Virginia bent down, her nose almost touching the rim of the plate. “You really eat them?”
Professor Appleyard picked up a tarantula with his chopsticks, dashed soy sauce over it from a bottle on the table, dusted it in cayenne pepper, and bit into it.
Bertolt squealed and covered his eyes.
Darkus was transfixed. He’d never
seen anyone eat a spider.
“It’s not that different from seafood or vegetable tempura,” the professor said after he’d swallowed.
“But why … ?” Darkus struggled to word his question without sounding rude.
“A personal project, really.” He lifted a skewer of grilled crickets and dipped it in the peanut sauce. “I’ve been a vegetarian most of my life. I don’t eat meat because I don’t wish to be a part of the aggressive factory farming that the demand for animal meat has created. It’s not sustainable and it’s damaging the planet.”

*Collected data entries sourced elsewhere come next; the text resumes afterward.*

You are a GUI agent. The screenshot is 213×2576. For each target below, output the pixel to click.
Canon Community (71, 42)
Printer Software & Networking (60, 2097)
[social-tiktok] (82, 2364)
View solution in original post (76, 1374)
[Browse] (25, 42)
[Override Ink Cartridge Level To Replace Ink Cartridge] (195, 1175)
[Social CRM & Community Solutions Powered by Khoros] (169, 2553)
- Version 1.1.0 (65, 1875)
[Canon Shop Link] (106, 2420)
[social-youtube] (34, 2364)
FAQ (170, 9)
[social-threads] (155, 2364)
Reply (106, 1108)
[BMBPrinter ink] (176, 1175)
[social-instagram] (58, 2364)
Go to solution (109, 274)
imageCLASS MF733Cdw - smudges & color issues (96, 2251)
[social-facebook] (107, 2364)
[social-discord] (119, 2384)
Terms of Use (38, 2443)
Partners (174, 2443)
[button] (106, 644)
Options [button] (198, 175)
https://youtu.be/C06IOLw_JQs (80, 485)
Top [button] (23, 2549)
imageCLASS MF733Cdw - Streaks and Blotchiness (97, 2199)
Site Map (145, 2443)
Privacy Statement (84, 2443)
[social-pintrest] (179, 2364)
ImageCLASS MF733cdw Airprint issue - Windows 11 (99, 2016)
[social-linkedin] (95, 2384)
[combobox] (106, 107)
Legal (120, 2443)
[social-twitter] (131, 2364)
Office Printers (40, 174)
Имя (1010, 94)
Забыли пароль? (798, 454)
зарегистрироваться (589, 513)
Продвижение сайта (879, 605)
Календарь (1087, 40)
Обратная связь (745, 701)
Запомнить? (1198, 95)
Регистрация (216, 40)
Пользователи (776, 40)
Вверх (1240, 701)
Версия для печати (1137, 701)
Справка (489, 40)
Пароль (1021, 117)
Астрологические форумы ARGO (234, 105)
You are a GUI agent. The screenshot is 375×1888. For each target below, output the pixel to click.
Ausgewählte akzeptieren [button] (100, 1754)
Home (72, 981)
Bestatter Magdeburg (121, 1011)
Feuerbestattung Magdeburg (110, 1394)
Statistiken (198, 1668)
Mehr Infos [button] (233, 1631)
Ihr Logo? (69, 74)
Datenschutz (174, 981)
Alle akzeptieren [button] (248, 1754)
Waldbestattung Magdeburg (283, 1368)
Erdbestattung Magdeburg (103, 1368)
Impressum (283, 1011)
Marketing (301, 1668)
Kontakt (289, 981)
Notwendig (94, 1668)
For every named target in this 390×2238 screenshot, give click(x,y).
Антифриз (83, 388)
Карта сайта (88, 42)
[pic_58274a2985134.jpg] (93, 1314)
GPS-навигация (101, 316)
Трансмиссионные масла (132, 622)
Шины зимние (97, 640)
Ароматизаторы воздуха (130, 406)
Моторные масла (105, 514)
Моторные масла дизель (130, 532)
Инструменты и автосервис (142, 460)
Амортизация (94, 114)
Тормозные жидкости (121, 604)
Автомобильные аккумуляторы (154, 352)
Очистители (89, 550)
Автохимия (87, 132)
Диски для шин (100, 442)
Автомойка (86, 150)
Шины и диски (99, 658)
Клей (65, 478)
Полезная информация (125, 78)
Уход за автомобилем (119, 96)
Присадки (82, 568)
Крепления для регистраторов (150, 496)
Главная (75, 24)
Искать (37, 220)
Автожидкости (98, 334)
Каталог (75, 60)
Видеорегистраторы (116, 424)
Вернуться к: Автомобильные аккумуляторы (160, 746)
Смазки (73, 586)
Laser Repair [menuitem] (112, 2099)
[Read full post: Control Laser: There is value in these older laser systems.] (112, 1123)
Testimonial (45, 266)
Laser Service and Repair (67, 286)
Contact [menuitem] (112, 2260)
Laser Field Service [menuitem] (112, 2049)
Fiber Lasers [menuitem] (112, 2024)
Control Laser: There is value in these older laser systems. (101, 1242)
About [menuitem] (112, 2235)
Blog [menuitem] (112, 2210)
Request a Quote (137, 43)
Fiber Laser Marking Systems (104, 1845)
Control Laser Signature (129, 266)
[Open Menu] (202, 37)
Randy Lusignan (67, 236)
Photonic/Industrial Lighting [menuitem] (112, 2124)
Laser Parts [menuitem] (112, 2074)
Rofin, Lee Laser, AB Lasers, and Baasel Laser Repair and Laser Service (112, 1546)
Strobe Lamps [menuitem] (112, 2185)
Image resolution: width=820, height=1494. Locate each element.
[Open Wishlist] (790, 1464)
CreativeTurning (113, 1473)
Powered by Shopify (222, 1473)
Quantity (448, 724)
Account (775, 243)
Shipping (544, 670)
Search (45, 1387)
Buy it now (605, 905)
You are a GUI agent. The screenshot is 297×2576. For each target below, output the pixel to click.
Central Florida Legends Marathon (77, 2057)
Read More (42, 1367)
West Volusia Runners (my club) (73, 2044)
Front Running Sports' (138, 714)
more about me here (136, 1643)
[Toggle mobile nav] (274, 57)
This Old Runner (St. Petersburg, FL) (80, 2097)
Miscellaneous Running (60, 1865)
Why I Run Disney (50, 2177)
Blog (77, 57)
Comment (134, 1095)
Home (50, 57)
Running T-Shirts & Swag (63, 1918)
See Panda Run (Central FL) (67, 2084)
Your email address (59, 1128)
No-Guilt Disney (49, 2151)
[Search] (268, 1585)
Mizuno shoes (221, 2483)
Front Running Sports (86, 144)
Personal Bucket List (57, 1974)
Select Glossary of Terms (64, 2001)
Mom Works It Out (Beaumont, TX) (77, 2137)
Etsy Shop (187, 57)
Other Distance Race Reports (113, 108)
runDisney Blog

“But I like burgers,” Virginia said, “and bacon sandwiches!”
“Oh yes, me too, Virginia, me too, they are delicious,” Professor Appleyard agreed, “but the human race is growing at such a fierce rate that even if we chop every forest to the ground to raise cattle, there won’t be enough meat to feed the world’s population in a few years.”
“We mustn’t chop the rain forests down!” Bertolt said, distressed.
“I agree.” Professor Appleyard nodded. “But if there is not enough meat to feed the people on this planet, then what will they eat?”
“Vegetables?” Virginia suggested, looking at the fried spiders.
“If you live in a wealthy country you can buy a rich mix of vegetables, but not elsewhere. However, there is a way to farm animals that are high in protein but don’t require masses of land and feed.”
“Insect meat?” Darkus guessed, although he’d never thought of insects as being meaty.
“Insect protein.” Professor Appleyard nodded, taking a cricket between his teeth, sliding it off the skewer, and munching on it happily. “In the West we have a strange relationship with insects. We’d never think of eating them, but one day we may have no choice. Although in some of the fanciest restaurants they are an expensive delicacy.”
Virginia snorted out a laugh. “That can’t be true!”
“It is! There’s a lovely restaurant in Denmark that serves ants, and they taste of peppermint.”
“Those tanks in the hall?” Darkus looked over his shoulder.
“My own miniature insect farm. I rear my own food. I like to keep everything alive and fresh for as long as possible before it’s cooked, and then they are killed humanely by freezing them. All my insects are bred for food—well, apart from the ones in the meditation room—and I’m working on an insect cookbook,” Professor Appleyard said proudly. “It’s my retirement project.”